Mélanie Geelkens

La sacrée paire de Mélanie Geelkens | Comment les sciences médicales reflètent les inégalités dans la société

Mélanie Geelkens Journaliste, responsable éditoriale du Vif.be

Entre «ne pas payer la note au restaurant» et «entrer gratos en boîte», l’argument arrive généralement dans le Top 3 des privilèges féminins: «Vivre plus longtemps.» C’est vrai, mais…

L’espérance de vie des femmes belges s’élève, en moyenne, à 84 ans, contre 79,2 ans pour les hommes, selon les chiffres de Sciensano de 2021. Mais c’est une fausse bonne nouvelle: cinq ans de plus sur Terre, certes, mais cinq ans de plus en mauvaise santé… Ces dames «vivent plus d’années avec des incapacités», détaille l’étude: elles souffrent davantage de problèmes de santé de longue durée (29% contre 25% en 2022), elles se déclarent plus limitées dans leurs activités quotidiennes (28,3% contre 22,9%). Elles souffrent également davantage d’incapacités de travail de longue durée (14,7% contre 8% ; et ça, c’est un calcul du Bureau fédéral du plan). Dans leur tête, ça va moins bien aussi (elles représentent 70,5% des burnouts et 67,5% des dépressions, dixit l’Inami). Sans parler des maladies chroniques (15,4% contre 11%)…

Les sciences médicales sont le reflet des inégalités dans la société.

Bref, ça commence à faire beaucoup pour que ça relève purement du hasard. Tant de différences, ça doit passionner les chercheurs, ça! Non? Non. Les études en la matière sont aussi inexistantes que les données difficiles à obtenir. Comme si personne n’avait jamais réellement pensé à analyser la santé sous l’angle genré. «Les données désagrégées par sexe ne sont pas toujours disponibles», regrette Svetlana Sholokhova, chargée de recherche en santé à la Mutualité chrétienne (MC) et coautrice d’un rapport, publié le 5 octobre, sur les biais de genre dans les soins de santé.

++++++++++++++++++++

D'après la chronique sur les inégalités de santé entre femmes et hommes, que répondre à ces trois questions ?
1. Selon les chiffres de Sciensano de 2021, quelle est l'espérance de vie moyenne des femmes belges ?
2. Quelle part des burnouts les femmes représentent-elles, d'après l'Inami ?
3. À quelle date a été publié le rapport sur les biais de genre dans les soins de santé ?
Les données qui suivent n'ont aucun lien avec la chronique.

[Données enregistrées]
++++++++++++++++++++

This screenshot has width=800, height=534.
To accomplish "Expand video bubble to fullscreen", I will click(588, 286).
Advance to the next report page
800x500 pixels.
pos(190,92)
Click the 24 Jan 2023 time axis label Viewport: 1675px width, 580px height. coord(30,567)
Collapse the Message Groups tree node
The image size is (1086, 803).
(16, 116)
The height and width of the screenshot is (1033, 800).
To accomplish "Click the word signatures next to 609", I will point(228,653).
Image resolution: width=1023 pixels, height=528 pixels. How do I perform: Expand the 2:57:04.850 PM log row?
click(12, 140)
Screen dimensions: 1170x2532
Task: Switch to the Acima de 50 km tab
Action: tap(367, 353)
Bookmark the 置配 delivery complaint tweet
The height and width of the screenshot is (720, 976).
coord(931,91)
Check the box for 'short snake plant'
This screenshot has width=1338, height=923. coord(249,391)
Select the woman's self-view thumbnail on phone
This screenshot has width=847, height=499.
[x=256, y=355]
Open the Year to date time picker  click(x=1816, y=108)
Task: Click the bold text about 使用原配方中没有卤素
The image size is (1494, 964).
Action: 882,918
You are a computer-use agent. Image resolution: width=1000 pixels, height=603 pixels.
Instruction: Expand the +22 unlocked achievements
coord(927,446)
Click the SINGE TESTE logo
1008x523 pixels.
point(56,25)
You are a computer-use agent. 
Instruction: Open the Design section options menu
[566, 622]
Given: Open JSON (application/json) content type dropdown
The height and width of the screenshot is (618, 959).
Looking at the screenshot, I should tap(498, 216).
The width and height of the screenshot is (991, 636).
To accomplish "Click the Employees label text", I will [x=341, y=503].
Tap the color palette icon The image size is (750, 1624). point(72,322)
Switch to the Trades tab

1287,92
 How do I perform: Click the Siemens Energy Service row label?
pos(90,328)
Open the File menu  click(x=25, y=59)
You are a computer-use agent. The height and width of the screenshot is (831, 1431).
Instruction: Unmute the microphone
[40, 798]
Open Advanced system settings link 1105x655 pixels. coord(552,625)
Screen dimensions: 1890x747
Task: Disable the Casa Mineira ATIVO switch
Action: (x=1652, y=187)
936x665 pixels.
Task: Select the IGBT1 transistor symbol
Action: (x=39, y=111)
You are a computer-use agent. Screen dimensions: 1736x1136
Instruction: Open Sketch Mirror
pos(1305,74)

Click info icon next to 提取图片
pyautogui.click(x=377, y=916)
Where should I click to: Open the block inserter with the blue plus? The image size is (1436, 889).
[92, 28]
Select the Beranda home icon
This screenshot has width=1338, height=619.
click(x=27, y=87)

++++++++++++++++++++

_Résultat:_
1. 84 ans.
2. 70,5 %.
3. Le 5 octobre.